Ministers mogen pas tot besteding overgaan als de minister van Financiën een uitgewerkt bestedingsplan heeft goedgekeurd en het parlement met de uitgaven heeft ingestemd. Op basis van goedgekeurde bestedingsplannen is inmiddels € 4,1 miljard door de minister van Financiën toegekend in de ontwerpbegroting 2019. Daarnaast heeft het kabinet € 3,3 miljard zonder een bestedingsplan toegekend (dit bedrag stijgt nog de komende jaren). Van de in het regeerakkoord voorziene € 8,8 miljard resteert nog € 1,4 miljard voor het begrotingsjaar 2019 dat niet is toegekend. Dit bedrag staat nog op de aanvullende post.
De ontwerpbegroting 2019 moet de komende maanden nog door het parlement worden goedgekeurd.
De Algemene Rekenkamer heeft van de kabinetsintensiveringen 19 maatregelen van alle ministeries nader in kaart gebracht. Van het toegekende geld is soms onduidelijk wat de plannen met dit extra geld zijn en hoe achteraf kan worden vastgesteld of de beoogde resultaten hiermee zijn bereikt.

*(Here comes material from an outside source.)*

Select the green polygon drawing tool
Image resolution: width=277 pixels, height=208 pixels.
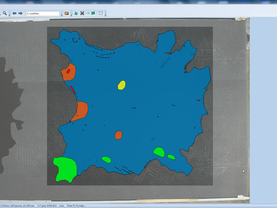[76, 13]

Deze informatie ontbreekt in een aantal gevallen niet alleen in de begrotingsstukken, maar staat evenmin in brieven of beleidsnota’s aan de Kamer.
Het parlement heeft informatie nodig om zijn budgetrecht te kunnen uitoefenen bij de beoordeling van de ontwerpbegroting. Volgens de Algemene Rekenkamer is met de gekozen methodiek helder hoeveel extra geld een minister wanneer kan uitgeven. Maar de verwerking van die extra bedragen in de begrotingsartikelen is moeilijk navolgbaar. Juist bij de goedkeuring (of aanpassing) van begrotingen kan het parlement invloed uitoefenen.
In het rapport staat een bijlage die inzicht geeft per maatregel hoe extra geld in de begrotingen van de ministers is verwerkt. Deze informatie is door het Ministerie van Financiën op verzoek van de Algemene Rekenkamer aangeleverd.

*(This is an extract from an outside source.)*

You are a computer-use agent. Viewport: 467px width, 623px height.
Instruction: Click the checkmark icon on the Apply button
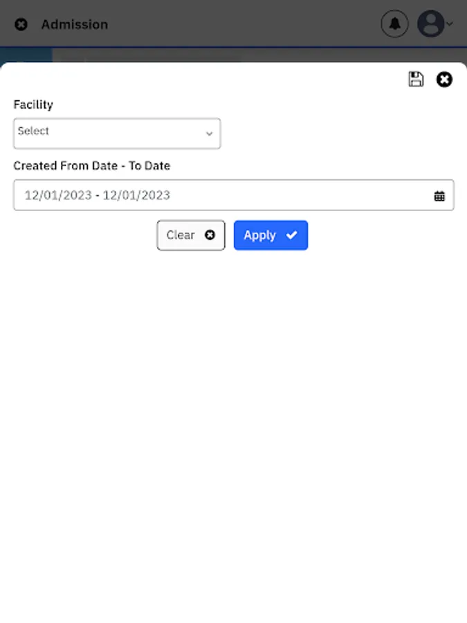pyautogui.click(x=292, y=235)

Extra uitgaven deels eerder, deels bij ontwerpbegroting 2019, deels nog niet bestemd

Extra uitgaven aan begroting nemen sterk toe

Waarom onderzochten wij de extra kabinetsuitgaven?

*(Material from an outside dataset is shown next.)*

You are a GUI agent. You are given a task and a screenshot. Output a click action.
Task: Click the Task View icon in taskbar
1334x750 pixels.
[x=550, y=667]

De uitkomsten van dit onderzoek over de navolgbaarheid en de toekenning van deze extra uitgaven zijn gebaseerd op onderzoek van afzonderlijke maatregelen waarvoor extra geld is uitgetrokken. Deze beschrijvende publicatie is de eerste in een reeks onderzoeken over dit onderwerp. De Algemene Rekenkamer volgt de intensiveringen over meerdere jaren, waarbij zicht op het extra geld centraal staat. Doel van de reeks is inzicht te geven in de resultaten die zijn bereikt met de extra uitgaven.
Op 4 oktober 2018 publiceren wij onze brieven bij de ontwerpbegroting 2019. Hierin gaan wij per begrotingshoofdstuk in op de uitkomsten van ons onderzoek naar toekenning, navolgbaarheid en onderbouwing van extra gelden.
Het is een beschrijvend rapport, dat geen aanbevelingen bevat.

Welke normen & methoden gebruikten wij in dit onderzoek?

Uit vragen van de Tweede Kamer bij de Voorjaarsnota 2018 blijkt dat de Kamer meer inzicht wil in het toekennen en verwerken van de extra uitgaven die zijn afgesproken in het regeerakkoord. De Kamer vraagt de minister van Financiën bijvoorbeeld om een toelichting te geven op het verloop van de toekenning van de extra uitgaven uit de aanvullende post, hoe deze toekenning gebeurt en waar de Kamer de beloofde informatie kan vinden over doelstellingen, de doelmatigheid en de doeltreffendheid (conform artikel 3.1 Comptabiliteitswet 2016).
Voor de toekenning van de extra uitgaven hebben we onderzocht hoe het proces van toekennen in de praktijk is verlopen. Ook hebben we de stand van zaken in beeld gebracht van de toekenning van de extra uitgaven bij de ontwerpbegroting 2019.
Voor de navolgbaarheid en de onderbouwing van de extra uitgaven hebben we per begrotingshoofdstuk één of meer maatregelen uit het regeerakkoord geselecteerd. Bij de selectie hebben we gekeken naar maatschappelijke relevantie, financieel belang en of we dit onderwerp eerder onderzocht hebben.